About this time of the year 8 years ago I prophesised that George W Bush would live to regret having been elected president because of the impending downturn arriving hot on the heels of the Dot-com bubble. Of course it went differently, with W setting out for higher goals and leaving the economy to a Treasury Secretaries almost anonymous enough that they are already forgotten (O'Neill and Snow, just in case). In the Federal Reserve they were matched by a self-declared ideological crusader, who saw it as one of his life's missions to keep state intervention in the economy to a minimum in the belief that human greed would engender the necessary caution and stability in the markets.
In the aftermath of the Dot-Com bubble, Greenspan did what he had done in earlier cases of economic turmoil: he lowered the interest rates. However, in 2001 profound liberalisations had been introduced by the Clinton administration. And everybody went on a lending or borrowing spree. In the US, the accumulation of debt relative to GDP rose to an all time high. And then last summer, this bubble also burst. George W had in the meantime replaced John Snow in the Treasury by Henry (Hank) Paulson. A former star athlete, White House insider, and Government Sachs CEO, Paulson demonstrated great energy in his attempts to avert the crisis.
As Barack Obama was sworn in as the 44th President of the United States, the economic crisis was as deep as ever, and worsening. Judged by early data, the US economy could have shrunk by as much as 5 per cent annualised in the last quarter of 2008. Lay-offs continue faster than any time since World War II. World trade is nosediving, hitting a nascent American export boom. The economy needs between $850bn and $1000bn as a stimulus package, and counting for every day. Paulson's ill-formulated TARP programme to salvage the US banking system is gradually proving as ineffectual as critics believed it would be, while largely leaving untouched the very individuals who were responsible for reckless lending and underwriting activities. Abroad – in the export markets - things have not been much better with demand falling off a cliff.

■ **Stated goal**
Extend the commentary on the US economic crisis, beginning immediately after its final sentence. The records that come next are separate material with no connection to the commentary on the US economic crisis.

■ **Records provided**
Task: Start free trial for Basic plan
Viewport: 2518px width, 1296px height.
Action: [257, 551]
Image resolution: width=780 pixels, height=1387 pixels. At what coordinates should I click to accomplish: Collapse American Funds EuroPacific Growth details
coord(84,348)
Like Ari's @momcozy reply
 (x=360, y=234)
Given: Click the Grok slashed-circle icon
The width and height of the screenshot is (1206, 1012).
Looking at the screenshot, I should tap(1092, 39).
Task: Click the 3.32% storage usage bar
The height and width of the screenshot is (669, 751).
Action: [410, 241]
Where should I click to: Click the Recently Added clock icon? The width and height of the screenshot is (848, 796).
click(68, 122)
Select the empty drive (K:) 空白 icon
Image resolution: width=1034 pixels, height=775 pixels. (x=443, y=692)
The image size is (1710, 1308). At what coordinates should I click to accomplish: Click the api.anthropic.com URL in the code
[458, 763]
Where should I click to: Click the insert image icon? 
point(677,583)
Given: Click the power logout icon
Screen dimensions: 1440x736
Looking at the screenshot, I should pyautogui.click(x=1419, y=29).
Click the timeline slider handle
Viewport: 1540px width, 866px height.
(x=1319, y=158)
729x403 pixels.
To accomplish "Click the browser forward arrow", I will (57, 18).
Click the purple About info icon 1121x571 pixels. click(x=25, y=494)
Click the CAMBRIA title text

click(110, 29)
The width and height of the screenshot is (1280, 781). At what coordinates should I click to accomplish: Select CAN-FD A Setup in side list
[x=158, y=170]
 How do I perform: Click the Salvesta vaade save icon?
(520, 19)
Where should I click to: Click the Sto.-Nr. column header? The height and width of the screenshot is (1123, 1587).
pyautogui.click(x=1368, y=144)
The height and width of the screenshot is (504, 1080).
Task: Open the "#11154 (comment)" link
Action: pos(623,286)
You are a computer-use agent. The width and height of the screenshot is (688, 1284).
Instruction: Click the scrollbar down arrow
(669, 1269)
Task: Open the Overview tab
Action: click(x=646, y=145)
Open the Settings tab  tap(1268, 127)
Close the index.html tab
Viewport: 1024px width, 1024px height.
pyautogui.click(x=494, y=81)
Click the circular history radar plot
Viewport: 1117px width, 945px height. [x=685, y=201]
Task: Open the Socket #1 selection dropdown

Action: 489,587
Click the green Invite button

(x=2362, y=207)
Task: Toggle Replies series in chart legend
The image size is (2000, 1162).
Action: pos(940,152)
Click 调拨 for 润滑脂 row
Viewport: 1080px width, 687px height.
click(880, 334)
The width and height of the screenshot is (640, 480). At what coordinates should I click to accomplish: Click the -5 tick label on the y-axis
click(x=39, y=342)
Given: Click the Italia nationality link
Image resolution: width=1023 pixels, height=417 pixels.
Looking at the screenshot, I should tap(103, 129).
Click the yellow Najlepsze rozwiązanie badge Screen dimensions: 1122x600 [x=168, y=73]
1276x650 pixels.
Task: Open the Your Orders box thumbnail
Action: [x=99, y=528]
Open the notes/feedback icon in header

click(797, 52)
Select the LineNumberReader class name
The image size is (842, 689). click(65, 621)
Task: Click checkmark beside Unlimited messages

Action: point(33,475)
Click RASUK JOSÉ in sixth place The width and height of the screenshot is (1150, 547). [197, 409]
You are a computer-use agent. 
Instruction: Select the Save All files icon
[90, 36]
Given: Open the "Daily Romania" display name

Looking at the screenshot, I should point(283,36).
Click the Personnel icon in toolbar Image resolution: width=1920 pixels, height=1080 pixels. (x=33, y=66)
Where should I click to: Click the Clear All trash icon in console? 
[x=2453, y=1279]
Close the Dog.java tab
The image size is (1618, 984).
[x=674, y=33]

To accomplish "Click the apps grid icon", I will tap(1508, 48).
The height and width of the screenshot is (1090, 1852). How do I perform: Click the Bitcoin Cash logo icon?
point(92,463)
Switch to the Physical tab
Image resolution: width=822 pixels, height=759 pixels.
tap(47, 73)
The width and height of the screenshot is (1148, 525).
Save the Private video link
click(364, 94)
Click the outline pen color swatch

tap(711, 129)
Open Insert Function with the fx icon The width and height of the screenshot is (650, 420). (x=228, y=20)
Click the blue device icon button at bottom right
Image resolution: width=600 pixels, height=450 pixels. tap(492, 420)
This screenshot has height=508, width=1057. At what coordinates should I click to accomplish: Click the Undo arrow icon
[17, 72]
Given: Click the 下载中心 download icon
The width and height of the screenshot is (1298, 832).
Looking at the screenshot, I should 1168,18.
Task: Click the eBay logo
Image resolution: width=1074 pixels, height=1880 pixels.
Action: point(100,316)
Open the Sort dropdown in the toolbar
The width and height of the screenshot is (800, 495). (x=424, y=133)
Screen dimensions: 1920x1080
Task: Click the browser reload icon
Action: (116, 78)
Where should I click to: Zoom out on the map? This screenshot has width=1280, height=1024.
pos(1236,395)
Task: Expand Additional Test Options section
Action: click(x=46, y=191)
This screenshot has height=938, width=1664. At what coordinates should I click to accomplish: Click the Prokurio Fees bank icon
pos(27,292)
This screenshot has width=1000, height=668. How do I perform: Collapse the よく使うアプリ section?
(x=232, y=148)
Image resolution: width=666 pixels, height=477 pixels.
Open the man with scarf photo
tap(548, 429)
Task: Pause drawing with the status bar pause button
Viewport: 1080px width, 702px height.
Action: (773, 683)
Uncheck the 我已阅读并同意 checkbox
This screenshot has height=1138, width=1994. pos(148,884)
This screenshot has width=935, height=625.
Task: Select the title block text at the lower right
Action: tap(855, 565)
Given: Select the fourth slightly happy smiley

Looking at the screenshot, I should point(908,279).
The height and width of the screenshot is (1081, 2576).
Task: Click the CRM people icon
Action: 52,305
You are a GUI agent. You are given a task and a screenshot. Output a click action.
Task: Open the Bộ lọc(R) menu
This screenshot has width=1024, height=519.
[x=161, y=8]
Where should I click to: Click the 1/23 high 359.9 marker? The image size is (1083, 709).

■ **Exercise answer**
Obviously, the markets are looking to Obama and his team to take decisive action. I am just afraid that they may be too optimistic. Obama and his team are probably fully aware that they need to take painful action now in order for it to be forgotten when re-election is up in 2012. There is just a snag here. This crisis is no normal bump-in-the-well-paved road economic crisis. The root lies with what one could call the American Way of Lending. And it will take a while to fix.
Let me be precise about the use of words here. By American Way of Lending I refer to a culture of easy credit, lax regulatory standards, banks underwriting securities instead of lending, generous rules for personal bankruptcies, and so on. Roughly since the Reagan era, the US economy has been gradually liberalised. There is no doubt that the positive side of this that the US economy has been as vibrant and innovating as it is the case. But the negative side has been a household sector which has gradually – and over the time span of a whole generation – learnt the consume first and pay later. This culture, paired with a low-interest rate policy and financial innovation has created not only the biggest housing bubble in history. It has also created the biggest current account deficit in history.
I have on earlier occasions written that it takes time to get out of a situation like this. First, the households have to increase their savings rate. To pay off debts. Given that a lot of private debt is mortgage debt, and given that the employment situation will not improve until maybe sometime in 2010, many consumers will experience negative equity and perceive of their economic situation to be more insecure than just 6 months ago. This leads to an even sharper economic downturn. It is therefore unlikely that the US consumer will begin to consume at a rapid clip again until debts have been worked off and the negative equity have been removed. Other countries have made experiments with the same combination, and invariably it has taken a period of 4-5 years until the decks have been cleared. Typically, the economy shrinks sharply in the beginning of the period as the savings rate is pushed up, and the economy grows slower than potential for a while, because of a slow growth in private consumption.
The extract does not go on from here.